45. Would you rather your spanking be gentle and gradual or painful and abrupt?
In the Spanko domicile, there is no such thing as a "gentle" spanking. If it's gentle, it's not a spanking, it is lightly patting. A spanking is sharply striking a person with an open hand or an implement upon the buttocks. The key word there is "striking." If the contact with the buttocks is not "sharp," but "gentle," then it is just a pat. Spankings are meant to be painful. It is part of the experience.

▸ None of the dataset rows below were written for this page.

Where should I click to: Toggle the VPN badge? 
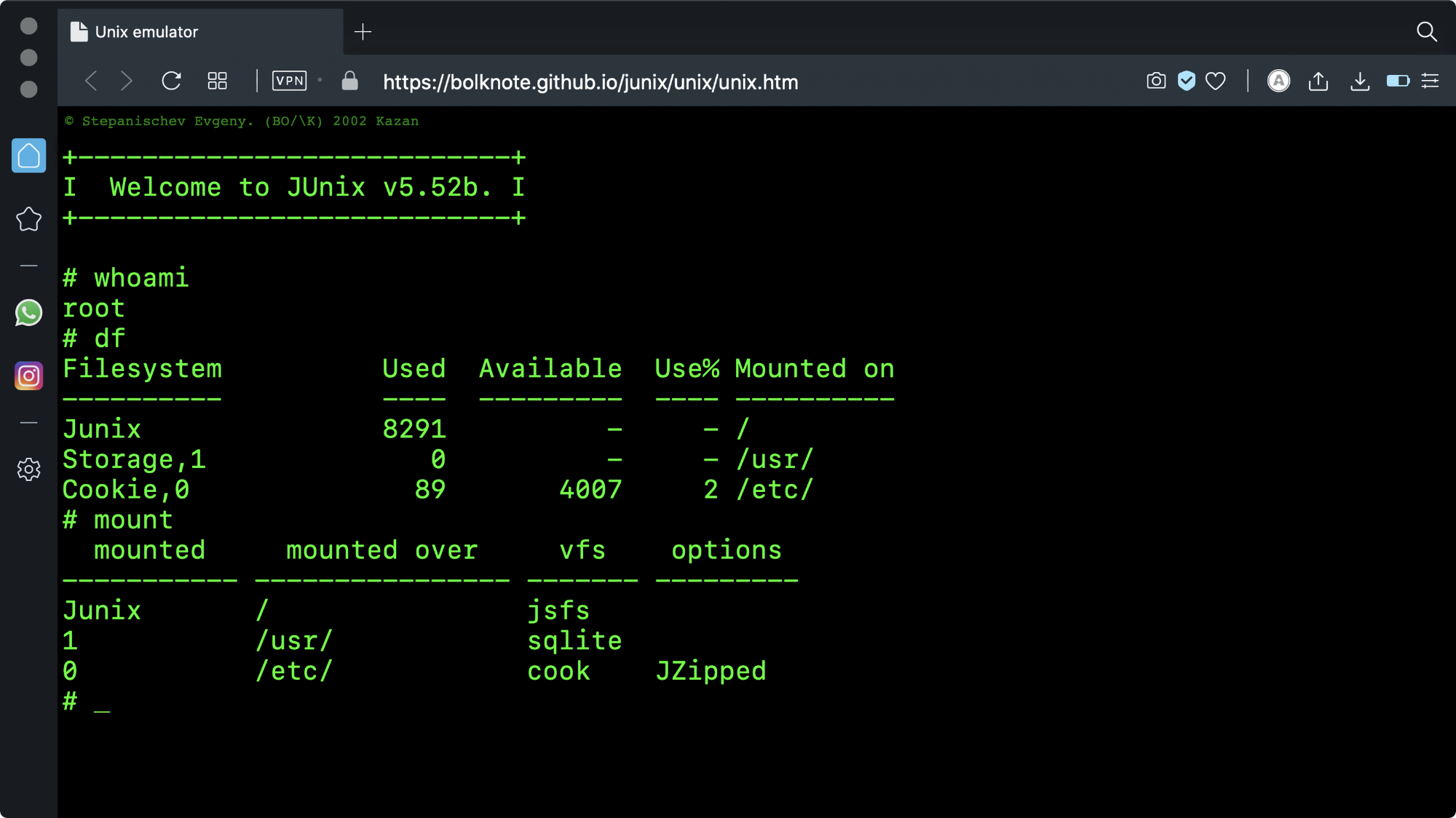click(x=289, y=81)
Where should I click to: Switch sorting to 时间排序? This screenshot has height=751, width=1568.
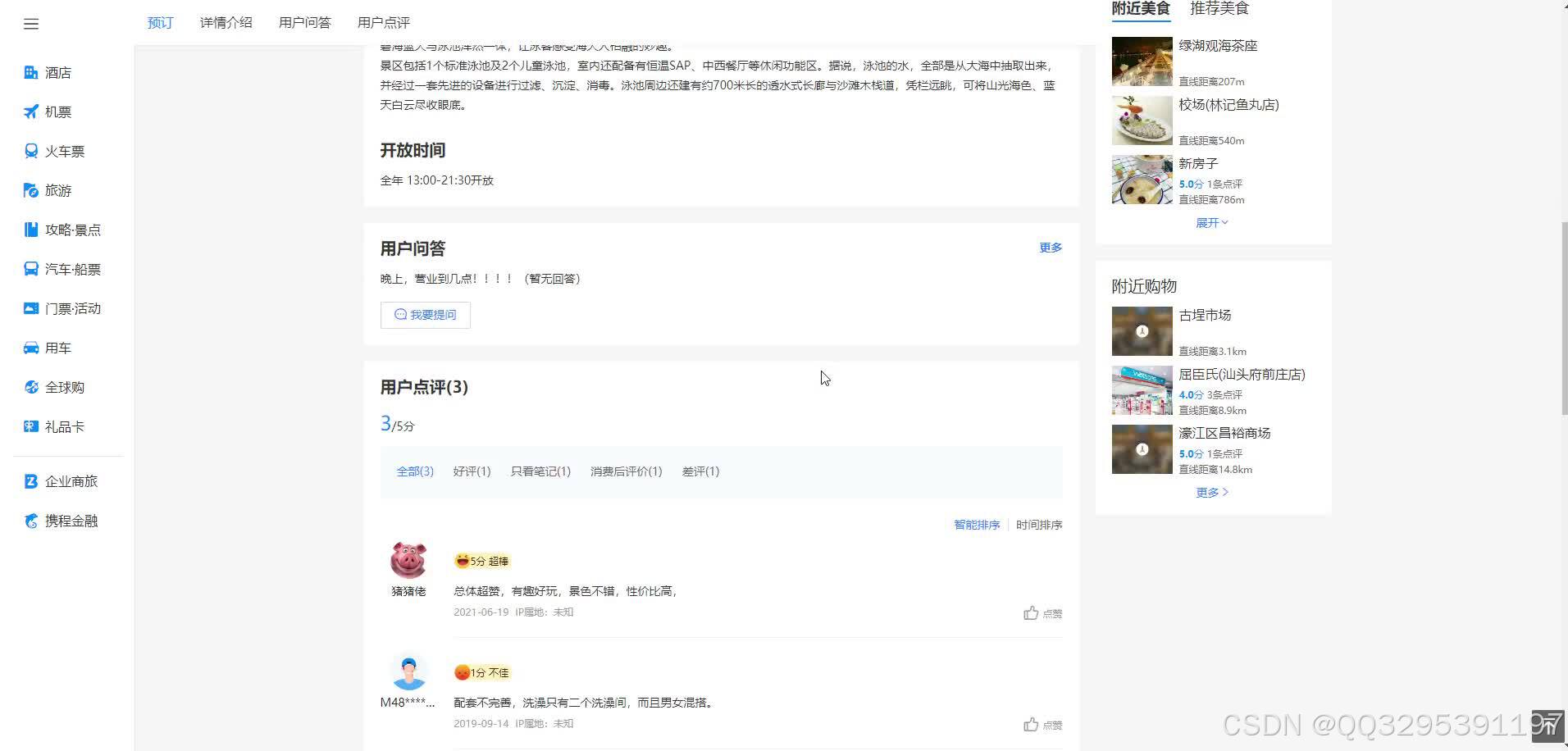[x=1038, y=525]
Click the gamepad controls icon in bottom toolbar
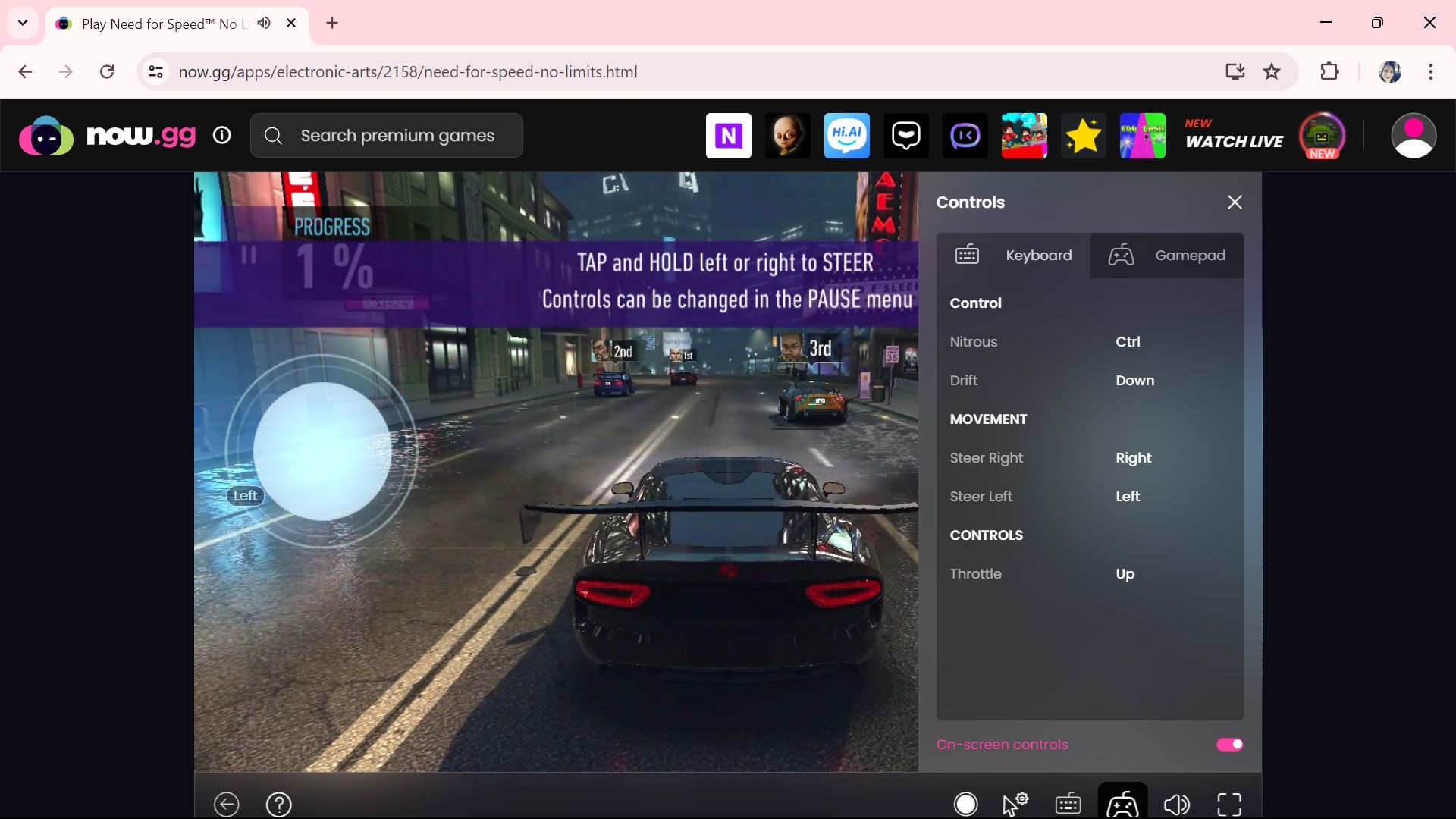This screenshot has width=1456, height=819. point(1122,804)

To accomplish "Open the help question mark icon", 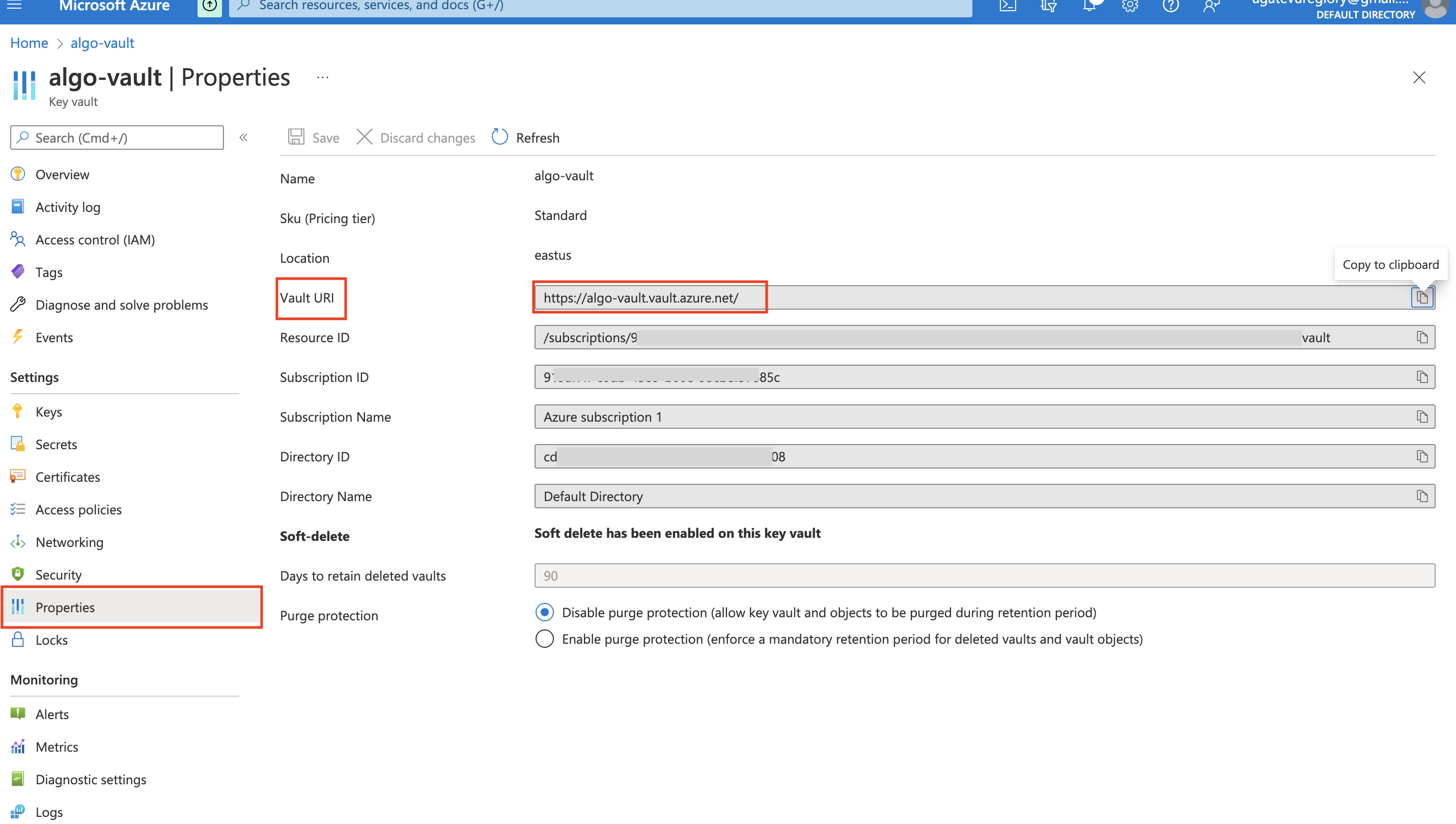I will tap(1170, 6).
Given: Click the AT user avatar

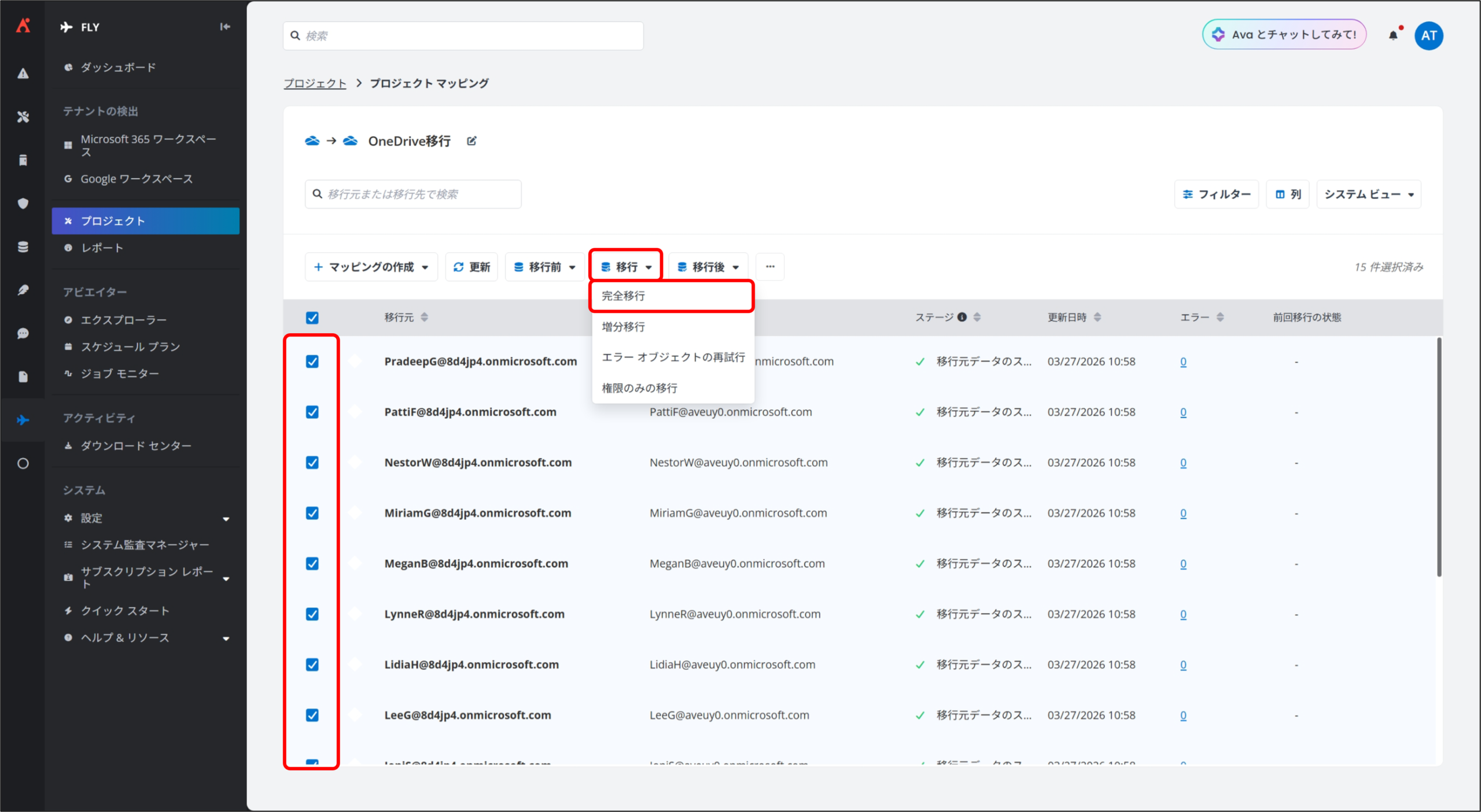Looking at the screenshot, I should (1428, 35).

46. Would you rather be defiant or fearful going into a spanking?
This is not an easy question for me to answer because spankings for Angela and I are a pleasing experience, something that we wish for and look forward to. The two choices presented in the question, defiant and fearful, are usually associated with something that one is anticipating with dread, or at the very least, trepidation. I really don't experience either when I ready myself to be spanked by my darling wife. So, to supply an answer, I need to rely somewhat on my imagination and picture myself in some different scenarios.

One scenario would be where Angela and I are role-playing. This is something that we do rather frequently. As I've mentioned before, Angela will often dream up rather outrageous reasons to paddle me. For example, I was once spanked because I was contributing to a canine take-over of humanity because I was displaying too much affection towards our pet dog. In these situation, I typically adopt a playfully defiant attitude.

In a different vein, were I truly being "punished" for some inappropriate action that I had taken, I'm sure that I would also put on a defiant face, to let the person punishing me think that they would not be able to affect my dignity.

So, in either case, my choice would be to be defiant rather than fearful when preparing to be spanked.

47. Would you rather be spanked exclusively in your own bedroom or anyplace else other than your own bedroom?
My interpretation of this question is that it is a choice between ALWAYS being spanked in one's bedroom or NEVER being spanked in one's bedroom. The nice thing about bedroom spankings is that they can easily transition into other pleasant adult activities that one generally participates in when not wearing pants. It is also a convenient place to store ones spanking accoutrement, keeping away from all but the nosiest eyes.

However, in a lasting relationship, one would think that being restricted to only one small place in which to be spanked could become rather tedious. In the past year alone, Angela and I have exchanged spankings in our living room, den, kitchen, in the hallway, in the guest house, in one or two hotel rooms, and on the runway of a small airport (the details of which would require more space than I have currently allotted for my online diary). Further, vacations and romantic weekends often include spankings, so if I was to only be spanked in my boudoir, these would have to be forgone. I cannot imagine not being able to take advantage of new and clever spanking locales.

To summarize, if I had to give up being spanked in my bedroom so that I could be spanked in the infinite other places that the world has to offer, I would do so.